If there’s any one thing that consumes me it’s a sense of loss–ongoing, ever-present, beyond my control.
Today was a day of loss. It began with news that a former neighbor, a woman I’ve known for more than 40 years, suddenly passed away. While we knew she had a few health problems none of us expected this.
Then this evening the news of Pete Fornatale’s passing came over the transom. Truth be told, I was never a fan as some were. I recognized the passion for the music, the distinct Bronx accent, the gentleness. But I never succumbed, who knows why. Back in the 70s my friend Tom lectured me on the differences between the free-form stations we had our choice of listening to. WNEW-FM, he declared, was notable for its sets based on extended themes.

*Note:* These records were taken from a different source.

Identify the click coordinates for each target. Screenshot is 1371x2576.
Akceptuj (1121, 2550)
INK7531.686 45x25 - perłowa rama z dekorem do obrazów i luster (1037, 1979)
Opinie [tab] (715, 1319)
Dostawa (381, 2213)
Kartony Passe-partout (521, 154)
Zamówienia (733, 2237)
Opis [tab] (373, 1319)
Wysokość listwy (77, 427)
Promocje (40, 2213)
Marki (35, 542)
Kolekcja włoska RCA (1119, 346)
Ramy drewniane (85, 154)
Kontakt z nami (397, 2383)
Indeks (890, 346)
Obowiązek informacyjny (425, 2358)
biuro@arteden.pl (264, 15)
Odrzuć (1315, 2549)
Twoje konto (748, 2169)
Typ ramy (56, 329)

Pete was the king of those themes.
As I’ve suggested, my journey doesn’t have a path back to a garden and so that late 60s ethos always grated on me. And yet I was a radio obsessive, sucking in as much music as I could whenever I could. Still am and still do. So, almost inevitably, the WNEW-FM crew–including Pete–were part of that journey. Which is why I find myself missing a long dormant part of my youth. I find myself saddened by the loss of a fellow music lover with Bronx roots.
Death has been a companion–unwanted and unloved–since I was three. Yet death does serve a purpose: to remind us of the preciousness of life. So, for every song I ever heard Pete play that sparked a smile or a shout of joy from me or anybody else, here’s to life.
Get some rest, Pete, you did good.
One thought on “A Day of Loss”
Amen. Thanks for that lovely and worthy tribute. I’m really sorry for the loss of your friend and former neighbor.